= Czechoslovak military mission in Korea (1952–1956) =

Czechoslovak Military Mission in Korea (1952–1956) included a military hospital operating in the Korean War on the side of North Korea.

==History==
===Mission===
The hospital began its operations in April 1952, two months after the political secretariat of the Central Committee of the Communist Party made a decision to establish it. There were 29 doctors, nurses and paramedics at the hospital. The commander was MUDr. Josef Barták. The bed capacity consisted of 2000 beds for 500 patients. At first it was nased in the village of Sogam. It was relocated to the village of Ousara near Chichon in April 1953.Most of the staff was replaced at the time including its commander. MUDr. Bedřich Placák became the new commander. Hospital was moved to Chondzin in October 1953, where it served only the civilian population. In total, during their tenure, Czechoslovak doctors performed more than 700 demanding operations and allowed 594 patients to return to the front.

===Jan Šejna testimony===
General Jan Šejna who escaped Czechoslovakia in 1968 when he was threatened with prosecution for economic crime, stated that experiments were carried out on captured American soldiers in this hospital, which were allegedly to continue in the military hospital in Prague. According to his testimony, given in 1992 before the Armed Forces Subcommittee of the Committee on National Security of the House of Representatives of the US Congress, the Czechoslovak hospital was engaged in experiments on captured American soldiers. He stated that part of the American soldiers were later transported to Czechoslovakia, where the experiments continued in a military hospital in Prague. Šejna stated that Ludvík Souček, a doctor at the time and later a well-known writer, was one of the participants. According to Šejna's statement, the commander of Czechoslovak operations in North Korea was Colonel (later a general) Rudolf Babka from the intelligence service of the military intelligence of the General Staff, who worked in North Korea as a diplomat from the Ministry of Foreign Affairs of the Czechoslovak Republic.
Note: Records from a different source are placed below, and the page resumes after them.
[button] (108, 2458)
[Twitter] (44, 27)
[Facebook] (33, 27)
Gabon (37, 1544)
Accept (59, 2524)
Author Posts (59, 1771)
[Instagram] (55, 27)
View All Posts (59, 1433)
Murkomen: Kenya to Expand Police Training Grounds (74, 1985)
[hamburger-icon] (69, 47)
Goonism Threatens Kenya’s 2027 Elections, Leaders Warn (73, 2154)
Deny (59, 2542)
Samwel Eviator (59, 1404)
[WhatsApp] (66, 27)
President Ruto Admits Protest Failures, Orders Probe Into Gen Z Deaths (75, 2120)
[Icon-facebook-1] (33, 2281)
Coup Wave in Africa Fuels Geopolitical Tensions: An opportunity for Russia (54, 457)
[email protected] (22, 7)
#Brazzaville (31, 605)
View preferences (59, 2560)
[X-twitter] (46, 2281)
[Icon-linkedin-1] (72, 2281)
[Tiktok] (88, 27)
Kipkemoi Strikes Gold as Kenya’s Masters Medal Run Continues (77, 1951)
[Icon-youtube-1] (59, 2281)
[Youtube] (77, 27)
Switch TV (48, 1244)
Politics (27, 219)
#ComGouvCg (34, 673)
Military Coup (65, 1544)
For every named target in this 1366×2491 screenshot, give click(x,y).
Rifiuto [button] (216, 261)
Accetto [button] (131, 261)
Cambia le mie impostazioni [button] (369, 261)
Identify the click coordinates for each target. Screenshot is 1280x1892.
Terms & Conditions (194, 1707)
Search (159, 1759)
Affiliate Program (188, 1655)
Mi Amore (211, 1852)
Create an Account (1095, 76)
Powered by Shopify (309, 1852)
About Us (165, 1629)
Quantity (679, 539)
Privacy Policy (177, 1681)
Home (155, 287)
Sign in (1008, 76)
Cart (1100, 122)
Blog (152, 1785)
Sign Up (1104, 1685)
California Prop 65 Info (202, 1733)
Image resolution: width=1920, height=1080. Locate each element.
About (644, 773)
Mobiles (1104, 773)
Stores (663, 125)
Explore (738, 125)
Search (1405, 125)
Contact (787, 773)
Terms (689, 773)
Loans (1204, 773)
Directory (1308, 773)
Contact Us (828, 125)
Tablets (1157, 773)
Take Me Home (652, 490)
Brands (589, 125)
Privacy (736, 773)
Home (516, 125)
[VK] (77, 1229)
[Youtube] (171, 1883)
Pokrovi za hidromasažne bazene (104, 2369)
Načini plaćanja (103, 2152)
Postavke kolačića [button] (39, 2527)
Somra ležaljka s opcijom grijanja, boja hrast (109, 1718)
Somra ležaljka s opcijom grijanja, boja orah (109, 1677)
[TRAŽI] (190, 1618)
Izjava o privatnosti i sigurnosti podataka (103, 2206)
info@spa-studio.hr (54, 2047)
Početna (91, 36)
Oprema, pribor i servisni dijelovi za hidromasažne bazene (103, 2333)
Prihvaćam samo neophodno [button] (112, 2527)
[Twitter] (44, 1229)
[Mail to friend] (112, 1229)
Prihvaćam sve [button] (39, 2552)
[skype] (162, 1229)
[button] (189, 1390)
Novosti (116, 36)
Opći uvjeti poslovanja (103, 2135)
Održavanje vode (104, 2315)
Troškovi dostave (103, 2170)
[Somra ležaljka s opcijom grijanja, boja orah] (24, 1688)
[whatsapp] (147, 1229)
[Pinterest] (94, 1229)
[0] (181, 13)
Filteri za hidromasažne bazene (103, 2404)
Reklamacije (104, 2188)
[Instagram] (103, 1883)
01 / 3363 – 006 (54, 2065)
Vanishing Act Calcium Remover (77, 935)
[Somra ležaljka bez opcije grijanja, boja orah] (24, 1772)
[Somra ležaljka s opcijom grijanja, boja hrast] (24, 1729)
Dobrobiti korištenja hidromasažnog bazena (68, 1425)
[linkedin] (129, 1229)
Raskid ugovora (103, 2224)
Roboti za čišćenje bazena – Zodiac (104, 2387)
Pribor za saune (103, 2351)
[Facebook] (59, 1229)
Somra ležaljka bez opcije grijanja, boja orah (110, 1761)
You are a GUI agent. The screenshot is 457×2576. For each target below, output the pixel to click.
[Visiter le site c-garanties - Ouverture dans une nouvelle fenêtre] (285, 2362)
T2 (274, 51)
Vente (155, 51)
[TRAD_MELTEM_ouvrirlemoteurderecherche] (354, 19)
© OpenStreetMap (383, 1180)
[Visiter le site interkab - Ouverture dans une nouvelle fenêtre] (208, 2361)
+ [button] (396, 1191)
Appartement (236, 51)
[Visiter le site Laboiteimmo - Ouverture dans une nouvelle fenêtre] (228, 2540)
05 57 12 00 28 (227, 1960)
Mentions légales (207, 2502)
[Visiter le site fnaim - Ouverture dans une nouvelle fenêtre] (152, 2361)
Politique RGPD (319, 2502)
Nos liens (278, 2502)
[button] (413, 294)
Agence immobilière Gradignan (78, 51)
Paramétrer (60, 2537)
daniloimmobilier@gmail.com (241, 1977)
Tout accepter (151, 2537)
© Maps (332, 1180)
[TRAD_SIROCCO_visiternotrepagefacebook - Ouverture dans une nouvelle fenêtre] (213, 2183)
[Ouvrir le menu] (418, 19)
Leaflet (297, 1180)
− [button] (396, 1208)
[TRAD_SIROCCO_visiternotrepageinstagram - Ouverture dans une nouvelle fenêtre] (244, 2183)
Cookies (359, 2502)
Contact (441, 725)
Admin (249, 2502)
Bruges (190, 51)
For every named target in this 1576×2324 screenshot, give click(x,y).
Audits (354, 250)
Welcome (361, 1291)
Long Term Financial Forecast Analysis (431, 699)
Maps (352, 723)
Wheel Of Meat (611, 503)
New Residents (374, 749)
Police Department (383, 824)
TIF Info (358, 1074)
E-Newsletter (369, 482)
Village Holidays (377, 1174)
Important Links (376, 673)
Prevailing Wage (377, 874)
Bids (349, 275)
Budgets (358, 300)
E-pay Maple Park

The real head of this hospital was supposed to be Colonel Professor MUDr. Vladimír Dufek, heart specialist. In the initial phase, according to Šejna, eighteen Czechoslovak doctors and a larger number of auxiliary personnel were to be involved in this operation. During the preparation for this task, several Czechoslovak doctors were allegedly trained in the field of atomic radiation and its effects on the human body at the Institute of Atomic Medicine in Dubno near Moscow. At the request of the US, an investigation was carried out to clarify the fact. Czechoslovak members of the Supervisory and Repatriation Commission of neutral states were also contacted.

Many historians such as Karel Pacner or Zdeněk Vališ believe that Šejna's testimony was fabricated as there is no evidence to support Šejna's claims and the hospital itself was deemed unfit for any secret activity due to a large portion of North Korean doctors and quickly changing staff.